■ **Text segment**
Photo by Matthieu Comoy on Unsplash

So rocking at the edge of 30 I had to make a choice of how to make it happen. I had experience. My dad hadn't taught me much but I'd hung around enough and overheard all the long talks he had about projects to know pretty much how it all rolled. I'd been working on Photoshop and Illustrator since the first versions, so I knew the tools. I put my name out there and got my first few clients. I didn't do great but passion and determination got me a long way. I teamed up with a good friend who was in Los Angeles, David Salmassian and helped him out with design projects that had a lot of scope to cover. It was mostly in the action sports world which I loved. Flash animation, website pages and features were the meat of the projects. 

I kept working with David for a few more years and then headed to Seattle. Freelancing was a freedom that I really loved. To a certain degree, I chose who I worked with and how the projects went. I was in direct contact with clients and got to hear every word of what they were looking for in a project and got to apply my creativity to solving their problems. But then the great recession came and my clients dried up. I had to get a job and it was looking grim. Luckily there was a small shop in Bellevue that was looking to become a creative shop that needed a designer team, so I got my first "real job" as a designer. Design was a lot of fun there but it became a lot harder. I had to collaborate and cooperate with about ten others in the shop. It wasn't really as fun as before. I was still pretty green and didn't have the confidence and eloquence of how to get my creative ideas out there. I think I did some good work and grew a lot but freelancing was where I really belonged. But the economy had other plans for me. I next worked at the ad agency Wunderman and it was actually pretty exciting. It was much more free and progressive than the previous shop. Unfortunately, it was A LOT more work. I didn't have trouble handling the projects but it became pretty hard to put the care I wanted to in each one. After two pretty great years I decided to try and be true to what I was and went back on my own. And how great that was. I was working for clients, I was working with agencies and companies, it was all so free flowing. I met a Creative Director, Eric Rak, while working with an agency in Seattle and we shared a lot of vision. Working on projects with him and his team was such a pleasure and just so hangup free. We worked together off and on for two years until I moved to Japan.

■ **Provided information**
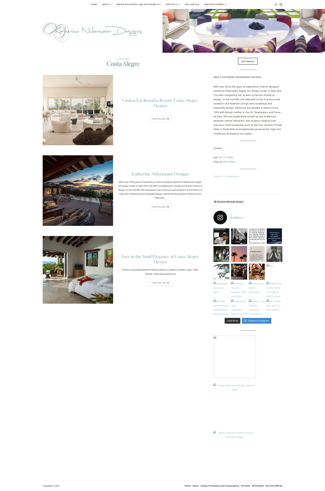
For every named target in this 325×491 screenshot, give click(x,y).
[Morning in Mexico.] (239, 254)
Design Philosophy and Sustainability (138, 4)
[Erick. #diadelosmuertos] (257, 272)
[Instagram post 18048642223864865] (274, 236)
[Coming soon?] (221, 236)
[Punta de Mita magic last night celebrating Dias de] (239, 272)
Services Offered (214, 4)
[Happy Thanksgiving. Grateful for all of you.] (239, 236)
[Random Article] (275, 4)
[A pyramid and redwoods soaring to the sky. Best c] (239, 307)
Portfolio (171, 4)
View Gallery (158, 118)
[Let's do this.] (221, 272)
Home (94, 4)
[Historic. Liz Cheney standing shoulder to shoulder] (257, 307)
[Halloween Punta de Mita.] (221, 289)
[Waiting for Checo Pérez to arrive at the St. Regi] (274, 289)
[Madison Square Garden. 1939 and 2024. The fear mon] (239, 289)
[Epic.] (274, 272)
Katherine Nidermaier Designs (160, 174)
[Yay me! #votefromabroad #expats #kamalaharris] (221, 307)
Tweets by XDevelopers (226, 176)
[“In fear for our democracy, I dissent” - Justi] (257, 236)
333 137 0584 (225, 157)
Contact (249, 61)
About (105, 4)
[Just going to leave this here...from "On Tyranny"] (257, 254)
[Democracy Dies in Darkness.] (257, 289)
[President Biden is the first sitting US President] (221, 254)
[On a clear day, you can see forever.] (274, 307)
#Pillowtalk (192, 4)
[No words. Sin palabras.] (274, 254)
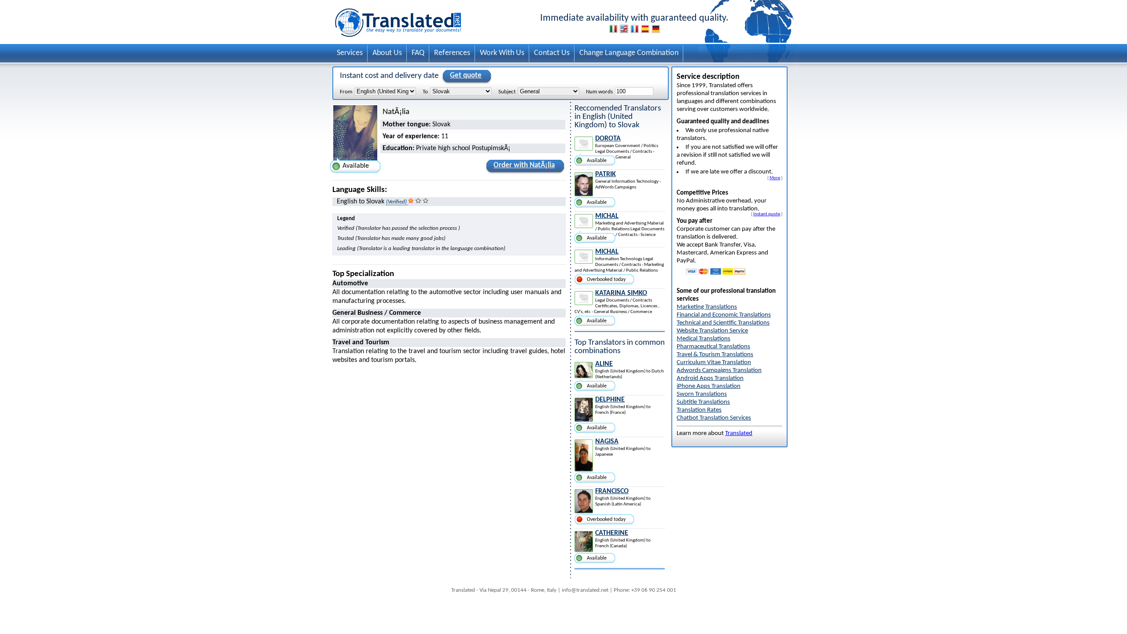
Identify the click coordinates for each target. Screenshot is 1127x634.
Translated (738, 433)
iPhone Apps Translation (708, 386)
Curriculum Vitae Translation (714, 362)
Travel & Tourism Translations (715, 354)
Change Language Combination (628, 53)
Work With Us (502, 53)
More (775, 178)
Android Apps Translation (710, 378)
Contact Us (552, 53)
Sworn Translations (702, 394)
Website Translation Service (712, 331)
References (452, 53)
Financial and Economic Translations (724, 315)
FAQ (418, 53)
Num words (599, 92)
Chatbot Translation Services (714, 418)
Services (350, 53)
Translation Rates (699, 410)
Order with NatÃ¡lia (524, 165)
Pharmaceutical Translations (713, 346)
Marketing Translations (707, 307)
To (425, 92)
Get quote (466, 75)
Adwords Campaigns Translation (719, 370)
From (346, 92)
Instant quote (766, 214)
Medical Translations (703, 338)
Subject (507, 92)
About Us (387, 53)
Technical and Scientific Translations (723, 323)
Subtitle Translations (703, 402)
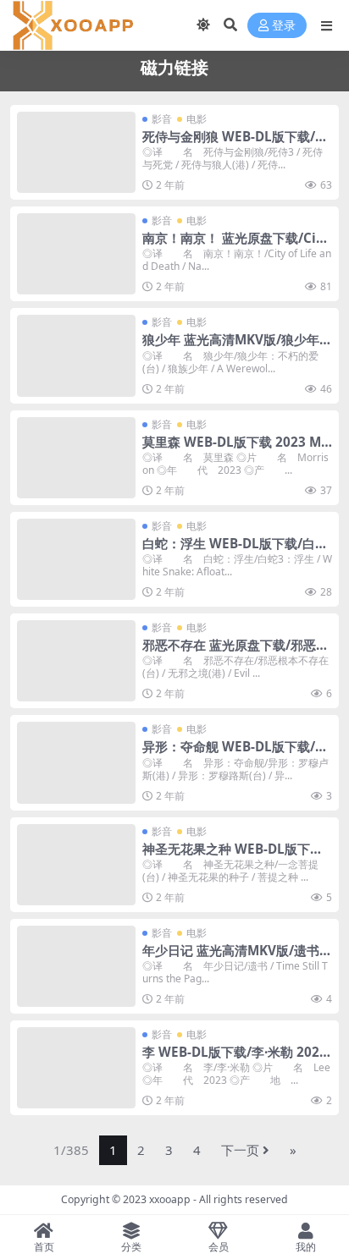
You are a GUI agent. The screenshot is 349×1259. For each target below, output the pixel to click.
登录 (284, 25)
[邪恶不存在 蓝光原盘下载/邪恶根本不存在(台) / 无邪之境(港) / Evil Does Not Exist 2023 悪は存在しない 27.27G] (76, 660)
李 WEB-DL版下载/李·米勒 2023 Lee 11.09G (234, 1059)
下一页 (240, 1149)
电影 (196, 119)
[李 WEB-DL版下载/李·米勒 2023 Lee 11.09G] (76, 1067)
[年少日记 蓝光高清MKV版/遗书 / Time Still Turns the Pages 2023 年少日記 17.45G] (76, 966)
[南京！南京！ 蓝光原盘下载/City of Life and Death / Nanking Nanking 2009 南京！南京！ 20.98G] (76, 253)
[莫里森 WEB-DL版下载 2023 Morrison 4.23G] (76, 457)
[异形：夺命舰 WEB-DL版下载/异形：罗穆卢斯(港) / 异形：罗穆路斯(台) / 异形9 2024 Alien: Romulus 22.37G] (76, 762)
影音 (162, 119)
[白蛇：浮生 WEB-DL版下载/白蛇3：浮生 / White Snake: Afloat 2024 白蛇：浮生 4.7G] (76, 559)
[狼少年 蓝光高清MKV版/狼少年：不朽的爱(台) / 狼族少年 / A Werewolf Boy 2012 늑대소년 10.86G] (76, 355)
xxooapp (170, 1199)
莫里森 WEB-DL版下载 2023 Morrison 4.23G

■ **The tasks**
1) In the career story, which ad agency did the writer work at after the shop in Bellevue?
2) List every place named in the career story.
3) Duplicate the career story from "Photo by Matthieu" to "of the projects.".
The records stand apart from the career story and aren't tied to it.

■ **Correct answers**
1) Wunderman

2) Los Angeles, Seattle, Bellevue, Japan

3)
Photo by Matthieu Comoy on Unsplash

So rocking at the edge of 30 I had to make a choice of how to make it happen. I had experience. My dad hadn't taught me much but I'd hung around enough and overheard all the long talks he had about projects to know pretty much how it all rolled. I'd been working on Photoshop and Illustrator since the first versions, so I knew the tools. I put my name out there and got my first few clients. I didn't do great but passion and determination got me a long way. I teamed up with a good friend who was in Los Angeles, David Salmassian and helped him out with design projects that had a lot of scope to cover. It was mostly in the action sports world which I loved. Flash animation, website pages and features were the meat of the projects.